## Task description:
Look in the data below for the line that has "Image resolution: width=940", then print exactly every line from there through the line that has "1280x1024 pixels.", leaving pictures out.

## Data for the task:
☆ ☆ ☆ ☆
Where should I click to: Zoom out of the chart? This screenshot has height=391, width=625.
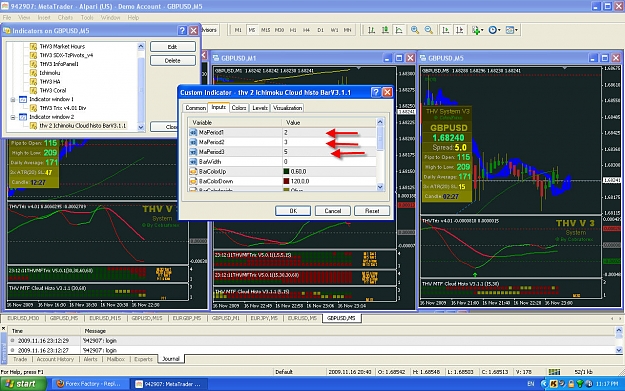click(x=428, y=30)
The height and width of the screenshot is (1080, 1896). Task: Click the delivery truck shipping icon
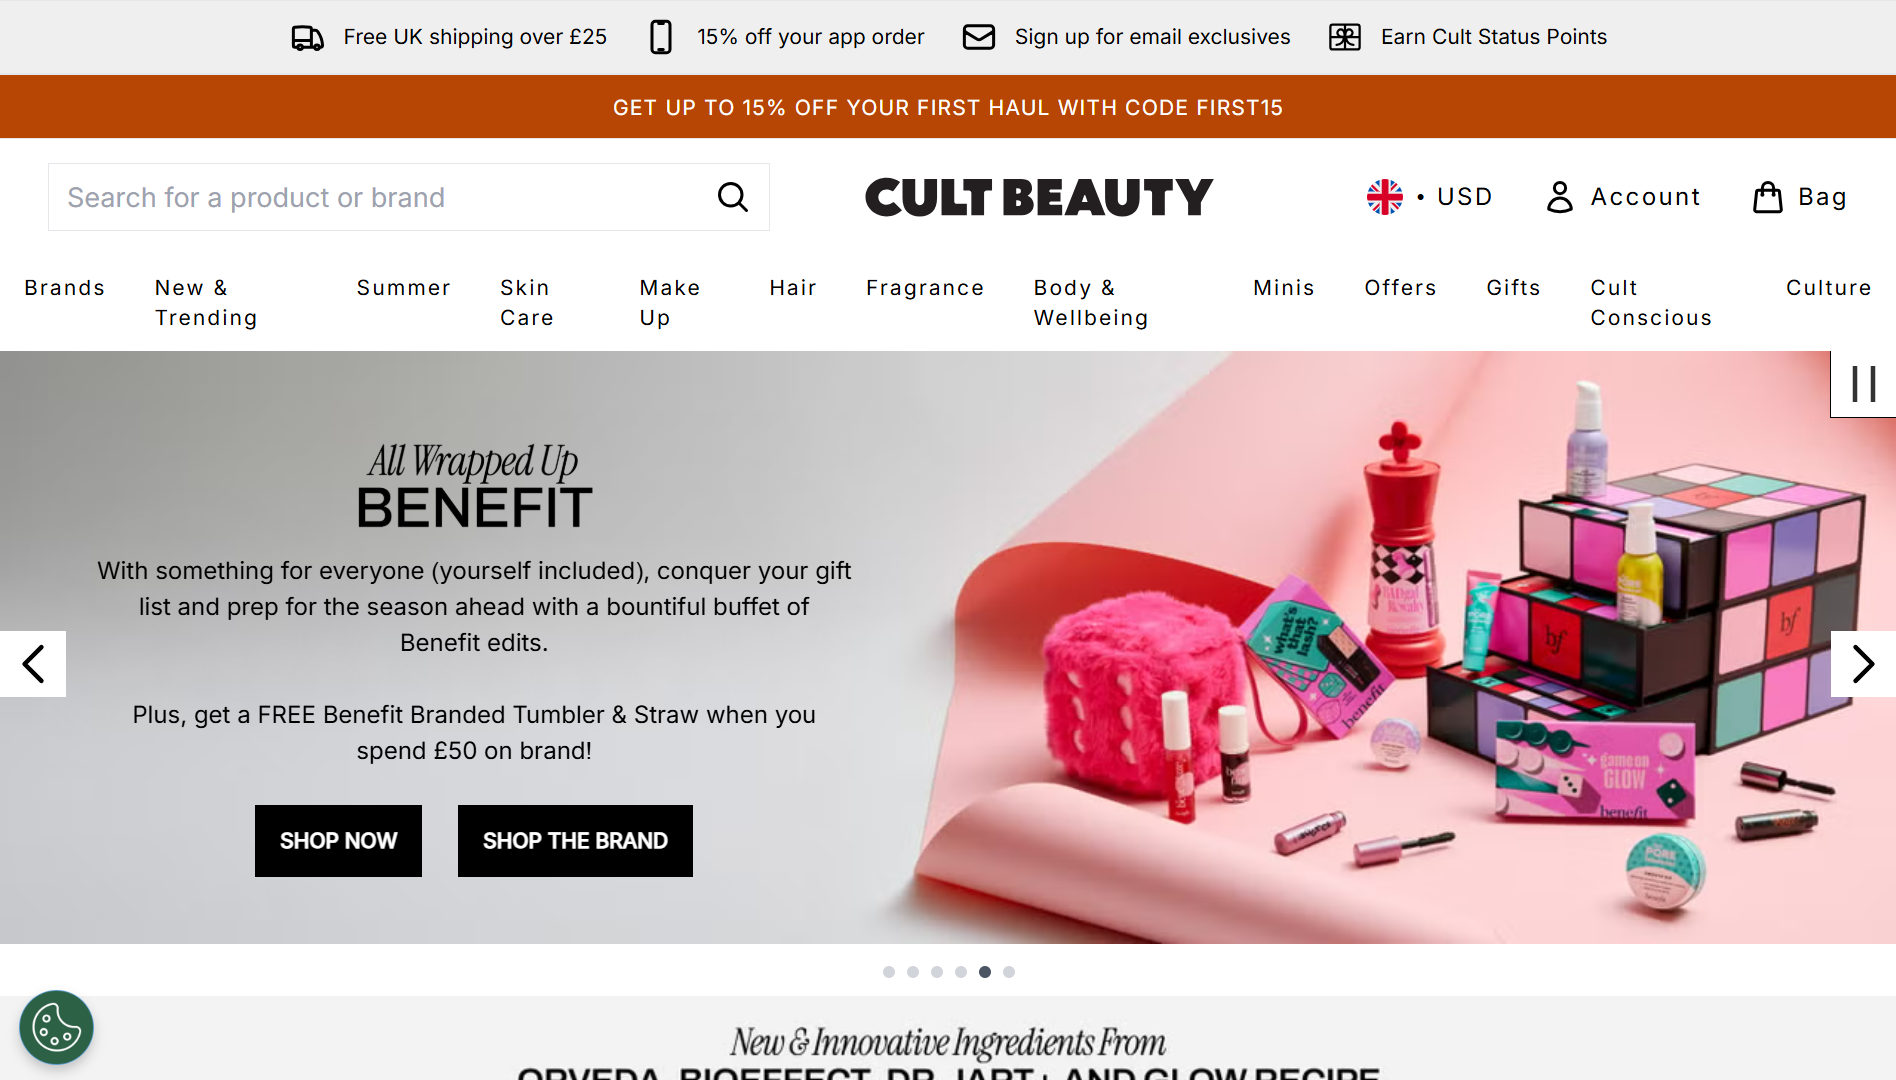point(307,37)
☆ ☆ ☆ ☆
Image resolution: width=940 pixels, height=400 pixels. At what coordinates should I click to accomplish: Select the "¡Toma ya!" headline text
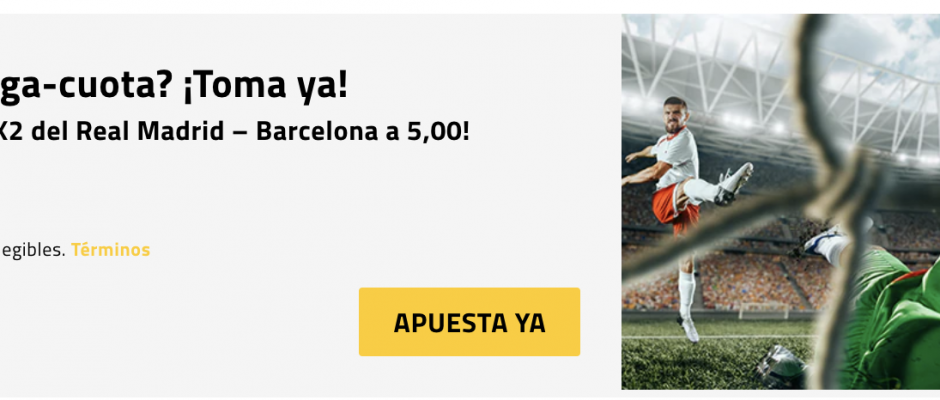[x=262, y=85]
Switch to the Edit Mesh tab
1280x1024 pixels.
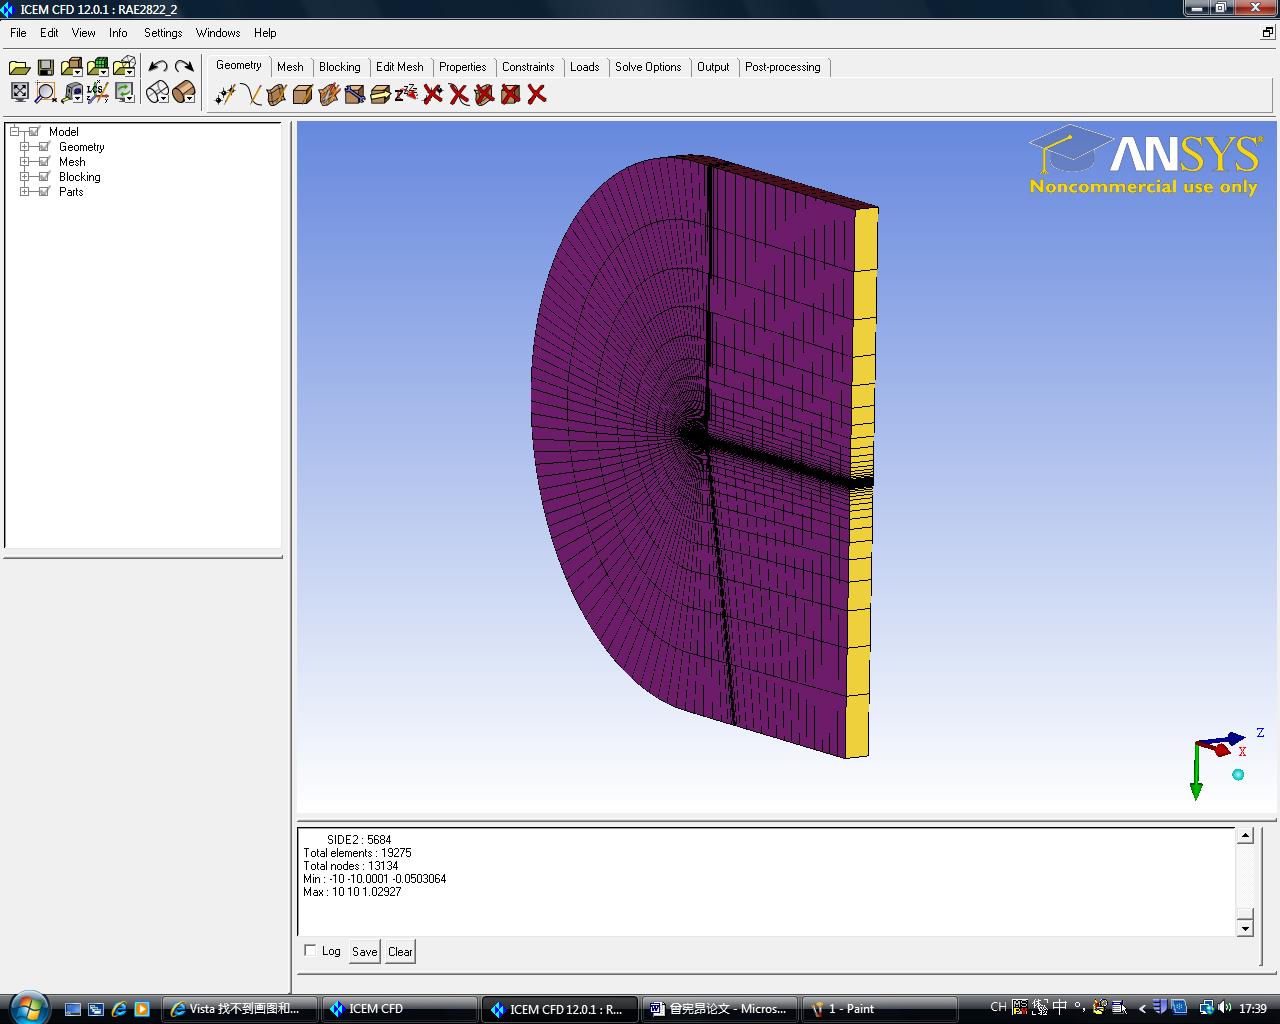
☆ ☆ ☆ ☆
## Exercise solution:
Image resolution: width=940 pixels, height=400 pixels. At what coordinates should I click to accomplish: Select the "¡Toma ya!" headline text
[x=262, y=85]
Switch to the Edit Mesh tab
1280x1024 pixels.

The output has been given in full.